Vom 25. Jahre bis zu seinem Lebensende gehörte nun P. dem Lehrkörper dieser unter Faißt’s und Lebert’s thatkräftiger Leitung rasch emporblühenden Anstalt als deren hervorragendster Pianist und Lehrer der Meisterclasse an. Auch als ausübender Künstler beschränkte sich P. von nun an mit seltenen Ausnahmen auf Stuttgart. Nach Singer’s Berufung dorthin begründete er mit diesem und dem Cellisten Julius Goltermann im J. 1861 die Kammermusikabende, die sich als vornehmes Concertinstitut und als ein unentbehrlicher Factor im Stuttgarter Musikleben weitererhalten haben. Eines der frühesten Verdienste der drei Künstler war es, Schumann und Brahms in Stuttgart eingebürgert zu haben. – Mag bei P. ein gewisser Mangel an Selbstvertrauen, über den er vor seinem jedesmaligen öffentlichen Auftreten nicht Herr werden konnte, und eine überstrenge Gewissenhaftigkeit mit daran Schuld gewesen sein, daß er sein seltenes Können so wenig als Solist verwerthet hat und darum in weiteren Kreisen rasch vergessen wurde, so wird man doch, namentlich im Hinblick auf seine Leistungen als Kammermusikspieler K. Fr. Weitzmann unbedingt zustimmen müssen, wenn er P. in seiner Geschichte des Clavierspiels (1879) den Classiker unter den neueren Pianisten nennt. In Stuttgart jedenfalls war man sich allezeit des werthvollen Besitzes dieser vornehmen künstlerischen Kraft mit Stolz bewußt. Was Weitzmann an P. rühmte, damit stimmten auch die Berichte der Tagesblätter nach Concertaufführungen immer aufs neue überein: tadellose Reinheit des Spiels, vollständige Beherrschung der Technik, ungewöhnliche Größe des Tons, eine maßvolle Ruhe in der klar und organisch gegliederten Darstellung des musikalischen Inhalts und strengste Objectivität in der geistigen Auffassung des wiedergegebenen Tonwerks. Neben seiner Wirksamkeit als Clavierspieler und als Lehrer zahlloser Schüler war P. ein eifriger Förderer des Stuttgarter Tonkünstlerverein und leitete die intimen musikalischen Veranstaltungen am württembergischen Königshofe, die ihm von Seiten des Königs Karl und der Königin Olga manche ehrenhafte Anerkennung eintrugen, unter anderem die Ernennung zum Hofpianisten und Professor und die Verleihung der goldenen Medaille für Kunst und Wissenschaft.

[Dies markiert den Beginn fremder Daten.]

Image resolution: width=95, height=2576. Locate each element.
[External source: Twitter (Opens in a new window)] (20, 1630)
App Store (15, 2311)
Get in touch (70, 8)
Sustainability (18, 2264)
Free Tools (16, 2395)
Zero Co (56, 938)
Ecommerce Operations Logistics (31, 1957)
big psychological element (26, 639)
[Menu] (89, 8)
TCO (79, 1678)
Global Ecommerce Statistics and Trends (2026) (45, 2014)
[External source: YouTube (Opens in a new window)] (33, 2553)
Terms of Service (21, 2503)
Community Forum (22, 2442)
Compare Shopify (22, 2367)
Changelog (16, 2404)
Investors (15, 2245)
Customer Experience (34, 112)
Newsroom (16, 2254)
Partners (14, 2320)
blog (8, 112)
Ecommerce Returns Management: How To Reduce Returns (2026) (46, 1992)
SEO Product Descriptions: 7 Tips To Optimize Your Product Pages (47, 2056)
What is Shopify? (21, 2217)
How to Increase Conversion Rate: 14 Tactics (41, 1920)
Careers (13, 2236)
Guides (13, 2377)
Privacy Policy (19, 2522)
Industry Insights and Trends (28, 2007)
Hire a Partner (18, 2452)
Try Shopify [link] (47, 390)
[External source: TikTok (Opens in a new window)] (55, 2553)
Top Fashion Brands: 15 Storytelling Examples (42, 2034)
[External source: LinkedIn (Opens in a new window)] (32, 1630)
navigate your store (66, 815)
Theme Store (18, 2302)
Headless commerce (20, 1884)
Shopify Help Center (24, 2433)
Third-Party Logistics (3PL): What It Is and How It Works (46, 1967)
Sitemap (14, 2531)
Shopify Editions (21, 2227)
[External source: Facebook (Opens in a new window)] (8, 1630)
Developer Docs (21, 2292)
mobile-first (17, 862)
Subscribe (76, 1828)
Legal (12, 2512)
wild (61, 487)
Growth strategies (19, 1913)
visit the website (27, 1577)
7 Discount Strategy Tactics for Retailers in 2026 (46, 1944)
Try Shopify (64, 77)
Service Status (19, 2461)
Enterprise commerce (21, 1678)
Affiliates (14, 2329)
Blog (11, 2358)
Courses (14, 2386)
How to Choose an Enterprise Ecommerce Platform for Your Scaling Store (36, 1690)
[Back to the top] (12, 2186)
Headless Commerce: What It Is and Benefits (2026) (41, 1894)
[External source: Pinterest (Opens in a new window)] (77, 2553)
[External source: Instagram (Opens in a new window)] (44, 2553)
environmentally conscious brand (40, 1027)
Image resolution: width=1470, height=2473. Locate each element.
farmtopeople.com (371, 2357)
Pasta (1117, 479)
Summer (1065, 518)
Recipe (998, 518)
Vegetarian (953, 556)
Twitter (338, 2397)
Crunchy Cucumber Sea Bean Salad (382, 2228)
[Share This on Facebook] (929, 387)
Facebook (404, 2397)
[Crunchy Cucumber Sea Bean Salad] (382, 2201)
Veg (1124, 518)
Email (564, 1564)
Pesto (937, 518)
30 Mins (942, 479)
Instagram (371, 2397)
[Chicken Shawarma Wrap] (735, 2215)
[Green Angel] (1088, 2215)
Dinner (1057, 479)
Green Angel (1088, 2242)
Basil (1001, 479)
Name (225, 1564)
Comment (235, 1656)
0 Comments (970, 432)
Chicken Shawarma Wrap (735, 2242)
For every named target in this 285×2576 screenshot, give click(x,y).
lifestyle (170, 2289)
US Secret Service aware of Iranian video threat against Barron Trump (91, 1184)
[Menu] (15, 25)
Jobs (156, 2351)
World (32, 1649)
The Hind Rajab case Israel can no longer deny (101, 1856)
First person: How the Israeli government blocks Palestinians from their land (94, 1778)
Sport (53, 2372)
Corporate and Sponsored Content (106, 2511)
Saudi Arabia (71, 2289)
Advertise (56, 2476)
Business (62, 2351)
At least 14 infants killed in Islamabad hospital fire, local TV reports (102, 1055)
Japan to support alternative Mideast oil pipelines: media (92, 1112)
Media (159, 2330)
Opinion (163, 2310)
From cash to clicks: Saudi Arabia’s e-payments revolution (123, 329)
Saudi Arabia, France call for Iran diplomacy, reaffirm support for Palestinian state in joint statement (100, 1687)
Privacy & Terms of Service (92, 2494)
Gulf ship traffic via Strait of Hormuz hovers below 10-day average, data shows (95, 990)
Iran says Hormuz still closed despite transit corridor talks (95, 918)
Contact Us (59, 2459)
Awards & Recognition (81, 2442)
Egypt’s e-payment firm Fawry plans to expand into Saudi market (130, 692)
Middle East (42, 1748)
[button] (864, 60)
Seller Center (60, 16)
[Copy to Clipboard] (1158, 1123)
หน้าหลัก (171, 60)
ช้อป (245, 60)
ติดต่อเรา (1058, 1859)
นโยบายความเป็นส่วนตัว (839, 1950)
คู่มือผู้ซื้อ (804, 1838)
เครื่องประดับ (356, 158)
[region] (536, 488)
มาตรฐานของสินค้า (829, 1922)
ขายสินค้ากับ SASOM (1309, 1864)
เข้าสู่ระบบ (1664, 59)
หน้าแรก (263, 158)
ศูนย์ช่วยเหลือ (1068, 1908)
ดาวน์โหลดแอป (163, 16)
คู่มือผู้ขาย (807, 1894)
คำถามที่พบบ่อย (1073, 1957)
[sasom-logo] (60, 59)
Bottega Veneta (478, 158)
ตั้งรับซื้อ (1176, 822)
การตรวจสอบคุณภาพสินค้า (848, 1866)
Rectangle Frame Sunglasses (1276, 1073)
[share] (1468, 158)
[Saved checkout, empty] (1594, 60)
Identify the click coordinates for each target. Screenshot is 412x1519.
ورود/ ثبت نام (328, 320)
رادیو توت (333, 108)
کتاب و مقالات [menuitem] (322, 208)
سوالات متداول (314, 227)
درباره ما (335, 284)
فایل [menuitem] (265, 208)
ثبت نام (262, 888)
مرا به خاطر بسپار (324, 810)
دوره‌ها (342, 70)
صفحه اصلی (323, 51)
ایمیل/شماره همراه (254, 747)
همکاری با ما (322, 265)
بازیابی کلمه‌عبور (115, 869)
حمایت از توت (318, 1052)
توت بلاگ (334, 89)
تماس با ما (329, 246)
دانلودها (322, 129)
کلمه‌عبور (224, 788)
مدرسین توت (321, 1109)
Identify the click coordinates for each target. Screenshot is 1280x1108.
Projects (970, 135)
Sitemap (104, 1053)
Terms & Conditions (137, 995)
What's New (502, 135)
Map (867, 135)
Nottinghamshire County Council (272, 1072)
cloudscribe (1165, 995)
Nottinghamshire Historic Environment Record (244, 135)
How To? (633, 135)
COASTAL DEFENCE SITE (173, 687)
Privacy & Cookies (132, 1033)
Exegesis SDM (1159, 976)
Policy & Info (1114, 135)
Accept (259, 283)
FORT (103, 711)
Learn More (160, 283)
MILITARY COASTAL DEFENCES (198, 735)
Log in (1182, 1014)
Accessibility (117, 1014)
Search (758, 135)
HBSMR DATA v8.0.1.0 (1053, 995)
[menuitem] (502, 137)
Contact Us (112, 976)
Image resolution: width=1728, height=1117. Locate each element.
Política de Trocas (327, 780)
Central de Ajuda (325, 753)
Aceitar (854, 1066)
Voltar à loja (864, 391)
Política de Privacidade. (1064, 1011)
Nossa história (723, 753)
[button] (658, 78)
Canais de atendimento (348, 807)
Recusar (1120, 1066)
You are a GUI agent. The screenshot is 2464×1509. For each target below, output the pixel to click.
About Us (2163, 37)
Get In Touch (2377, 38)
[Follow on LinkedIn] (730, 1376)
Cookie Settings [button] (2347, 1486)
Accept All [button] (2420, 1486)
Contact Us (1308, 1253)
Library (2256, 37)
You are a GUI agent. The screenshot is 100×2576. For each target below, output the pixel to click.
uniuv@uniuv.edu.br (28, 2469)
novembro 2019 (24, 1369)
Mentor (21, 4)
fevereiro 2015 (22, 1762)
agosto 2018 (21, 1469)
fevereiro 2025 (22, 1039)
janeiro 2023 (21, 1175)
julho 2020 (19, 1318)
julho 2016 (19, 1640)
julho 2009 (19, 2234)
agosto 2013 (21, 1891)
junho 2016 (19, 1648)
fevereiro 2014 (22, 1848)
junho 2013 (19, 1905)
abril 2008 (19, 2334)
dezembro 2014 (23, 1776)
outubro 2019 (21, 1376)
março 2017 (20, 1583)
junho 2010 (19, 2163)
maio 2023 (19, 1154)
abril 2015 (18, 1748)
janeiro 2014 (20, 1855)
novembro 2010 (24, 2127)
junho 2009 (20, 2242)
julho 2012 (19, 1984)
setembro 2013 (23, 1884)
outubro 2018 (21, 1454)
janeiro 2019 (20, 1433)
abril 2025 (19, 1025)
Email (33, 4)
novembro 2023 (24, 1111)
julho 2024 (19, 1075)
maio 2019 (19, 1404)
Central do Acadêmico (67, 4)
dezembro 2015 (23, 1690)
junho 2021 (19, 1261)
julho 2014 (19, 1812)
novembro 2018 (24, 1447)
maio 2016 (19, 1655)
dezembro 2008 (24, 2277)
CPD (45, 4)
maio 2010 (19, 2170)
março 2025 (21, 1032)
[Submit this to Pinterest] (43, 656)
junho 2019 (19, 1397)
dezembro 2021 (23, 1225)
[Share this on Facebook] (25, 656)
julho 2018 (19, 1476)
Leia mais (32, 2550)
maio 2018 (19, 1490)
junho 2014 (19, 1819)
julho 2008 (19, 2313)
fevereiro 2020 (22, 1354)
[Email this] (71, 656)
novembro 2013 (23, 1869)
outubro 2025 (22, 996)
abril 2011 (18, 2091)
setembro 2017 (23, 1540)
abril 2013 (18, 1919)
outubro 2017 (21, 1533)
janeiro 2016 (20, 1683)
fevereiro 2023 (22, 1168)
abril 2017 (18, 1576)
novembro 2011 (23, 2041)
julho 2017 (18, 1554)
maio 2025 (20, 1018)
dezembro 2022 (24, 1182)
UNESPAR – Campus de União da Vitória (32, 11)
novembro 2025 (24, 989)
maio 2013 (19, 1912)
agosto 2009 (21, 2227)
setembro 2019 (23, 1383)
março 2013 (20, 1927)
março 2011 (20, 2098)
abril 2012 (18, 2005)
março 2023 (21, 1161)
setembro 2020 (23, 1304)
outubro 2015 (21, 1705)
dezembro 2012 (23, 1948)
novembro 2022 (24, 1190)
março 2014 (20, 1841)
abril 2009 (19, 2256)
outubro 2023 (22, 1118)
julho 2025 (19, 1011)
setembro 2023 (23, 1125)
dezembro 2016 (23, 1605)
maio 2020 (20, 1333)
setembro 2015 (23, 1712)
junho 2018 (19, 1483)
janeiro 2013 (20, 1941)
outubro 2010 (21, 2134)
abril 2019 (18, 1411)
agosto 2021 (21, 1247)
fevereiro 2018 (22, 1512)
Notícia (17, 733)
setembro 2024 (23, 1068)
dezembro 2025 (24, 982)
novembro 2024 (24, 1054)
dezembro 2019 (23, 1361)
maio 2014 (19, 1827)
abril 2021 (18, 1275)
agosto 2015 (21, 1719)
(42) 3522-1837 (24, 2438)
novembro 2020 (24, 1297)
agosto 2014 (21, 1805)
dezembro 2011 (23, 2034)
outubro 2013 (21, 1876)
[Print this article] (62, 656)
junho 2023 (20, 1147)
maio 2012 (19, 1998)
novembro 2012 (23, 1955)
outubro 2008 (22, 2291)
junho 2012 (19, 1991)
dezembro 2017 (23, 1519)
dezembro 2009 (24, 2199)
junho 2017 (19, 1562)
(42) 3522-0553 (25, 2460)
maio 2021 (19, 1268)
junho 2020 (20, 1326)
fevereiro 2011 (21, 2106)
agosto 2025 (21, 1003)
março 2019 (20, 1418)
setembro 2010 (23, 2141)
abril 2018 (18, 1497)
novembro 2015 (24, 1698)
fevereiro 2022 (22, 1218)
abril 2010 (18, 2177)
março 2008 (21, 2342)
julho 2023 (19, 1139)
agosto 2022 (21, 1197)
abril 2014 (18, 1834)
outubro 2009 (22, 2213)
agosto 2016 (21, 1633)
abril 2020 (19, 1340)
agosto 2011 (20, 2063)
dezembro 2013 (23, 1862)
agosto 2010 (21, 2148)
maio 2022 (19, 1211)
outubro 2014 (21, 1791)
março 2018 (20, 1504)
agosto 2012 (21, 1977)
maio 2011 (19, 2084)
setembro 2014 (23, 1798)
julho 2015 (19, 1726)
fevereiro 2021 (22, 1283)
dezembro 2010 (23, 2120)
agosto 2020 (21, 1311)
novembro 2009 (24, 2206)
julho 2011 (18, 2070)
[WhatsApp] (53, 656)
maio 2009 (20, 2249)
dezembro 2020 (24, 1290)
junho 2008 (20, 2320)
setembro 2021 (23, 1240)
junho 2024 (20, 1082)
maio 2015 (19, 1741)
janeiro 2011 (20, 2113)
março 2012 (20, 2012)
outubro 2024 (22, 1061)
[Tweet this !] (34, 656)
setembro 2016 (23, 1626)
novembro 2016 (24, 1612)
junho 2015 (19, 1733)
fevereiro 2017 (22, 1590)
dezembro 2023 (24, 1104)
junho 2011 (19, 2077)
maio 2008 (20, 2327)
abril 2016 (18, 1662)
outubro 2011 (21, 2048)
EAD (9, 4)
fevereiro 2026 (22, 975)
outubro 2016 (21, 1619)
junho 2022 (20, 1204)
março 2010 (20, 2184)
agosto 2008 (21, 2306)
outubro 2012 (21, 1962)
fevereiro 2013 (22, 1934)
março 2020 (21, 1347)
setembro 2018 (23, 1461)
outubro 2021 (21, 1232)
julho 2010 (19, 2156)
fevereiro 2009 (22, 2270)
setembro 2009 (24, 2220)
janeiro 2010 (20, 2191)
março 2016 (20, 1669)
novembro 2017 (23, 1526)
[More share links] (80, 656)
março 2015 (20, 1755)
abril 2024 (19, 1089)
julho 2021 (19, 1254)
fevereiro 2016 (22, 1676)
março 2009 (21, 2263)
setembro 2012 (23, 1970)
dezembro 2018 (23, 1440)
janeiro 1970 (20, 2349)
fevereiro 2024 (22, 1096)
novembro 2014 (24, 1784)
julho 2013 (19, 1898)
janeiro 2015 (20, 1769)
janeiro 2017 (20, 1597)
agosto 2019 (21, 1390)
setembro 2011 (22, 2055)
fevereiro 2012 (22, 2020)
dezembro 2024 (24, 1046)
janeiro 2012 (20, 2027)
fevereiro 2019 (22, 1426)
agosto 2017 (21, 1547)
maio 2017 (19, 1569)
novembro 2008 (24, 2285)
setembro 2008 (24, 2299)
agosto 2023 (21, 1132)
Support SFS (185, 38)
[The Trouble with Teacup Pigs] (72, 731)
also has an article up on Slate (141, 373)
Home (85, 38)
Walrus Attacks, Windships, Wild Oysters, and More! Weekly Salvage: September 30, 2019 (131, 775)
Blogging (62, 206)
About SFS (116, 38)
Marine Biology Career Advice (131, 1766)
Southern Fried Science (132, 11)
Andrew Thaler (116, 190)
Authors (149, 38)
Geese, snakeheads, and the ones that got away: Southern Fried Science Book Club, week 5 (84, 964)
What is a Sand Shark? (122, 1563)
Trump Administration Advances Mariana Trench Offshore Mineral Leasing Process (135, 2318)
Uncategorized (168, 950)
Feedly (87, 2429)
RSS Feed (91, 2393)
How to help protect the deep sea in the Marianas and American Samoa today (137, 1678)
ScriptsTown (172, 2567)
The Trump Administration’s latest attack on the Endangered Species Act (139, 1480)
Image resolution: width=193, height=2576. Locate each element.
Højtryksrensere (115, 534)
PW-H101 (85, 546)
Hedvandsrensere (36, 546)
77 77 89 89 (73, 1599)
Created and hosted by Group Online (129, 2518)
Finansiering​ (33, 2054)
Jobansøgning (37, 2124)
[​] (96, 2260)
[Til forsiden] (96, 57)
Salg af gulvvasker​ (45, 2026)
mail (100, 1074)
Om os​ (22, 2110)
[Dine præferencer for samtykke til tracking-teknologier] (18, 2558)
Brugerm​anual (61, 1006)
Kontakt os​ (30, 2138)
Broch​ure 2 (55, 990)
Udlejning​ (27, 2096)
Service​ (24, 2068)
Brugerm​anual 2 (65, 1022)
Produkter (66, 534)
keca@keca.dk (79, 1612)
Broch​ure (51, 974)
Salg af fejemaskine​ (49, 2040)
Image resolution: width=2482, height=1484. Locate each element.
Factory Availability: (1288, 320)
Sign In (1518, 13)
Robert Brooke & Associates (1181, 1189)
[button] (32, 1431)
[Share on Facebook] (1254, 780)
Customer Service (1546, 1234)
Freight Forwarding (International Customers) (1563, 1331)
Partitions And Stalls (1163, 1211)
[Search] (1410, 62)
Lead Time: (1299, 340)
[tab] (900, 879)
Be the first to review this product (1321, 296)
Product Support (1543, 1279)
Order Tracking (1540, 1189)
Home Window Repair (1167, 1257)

Was an bemerkenswerthen Vorfällen sonst noch Pruckner’s Stuttgarter Zeit angehört, ist rasch aufgezählt. Im Jahre 1869 machte ihm Nikolaus Zaremba, der Director des Petersburger Conservatoriums, das Anerbieten, die Stelle des kurz vorher verstorbenen Alexander Dreyschock als Professor an der genannten Anstalt zu übernehmen. P. aber war schon zu fest mit seinem Beruf in Stuttgart verwachsen und lehnte den glänzenden Antrag ab. Nur einmal noch machte er sich auf zu einer Concertreise nach Amerika, die wohl [135] rascher zu Ende ging, als ursprünglich beabsichtigt war. Von December 1871 bis März 1872 gab er in New-York eine Reihe von Concerten, meist unter Mitwirkung des Violinvirtuosen Leopold Damrosch. Bei seinem wiederholten Auftreten in Tübingen, Heilbronn, Friedrichshafen, Karlsruhe und Mannheim erntete P. jedesmal bei Publicum und Presse ehrenvolles Lob, namentlich in den beiden letzteren Städten schätzte man ihn als einen Meister, um den Stuttgart beneidet wurde. – Mit Beginn des Jahres 1896 erkrankte er an einem Magenleiden, das ihn zwang, seine Thätigkeit im Concertsaal und im Conservatorium einzustellen. Eine in der Heidelberger Klinik unternommene Operation brachte die erhoffte Besserung nicht und kurz danach verschied P. am 5. December 1896. Zu seiner Bestattung im Heidelberger Krematorium trafen die Stuttgarter Collegen vom Conservatorium, voran sein ältester Freund Edmund Singer, ein. Einige Wochen später fand in Stuttgart eine öffentliche Gedächtnißfeier unter Mitwirkung von Pruckner’s Amtsgenossen und Schülern und unter großer Betheiligung der Freunde des Künstlers statt.

Nekrologe in den Tagesblättern. – Autobiogr. Notizen von Pruckner.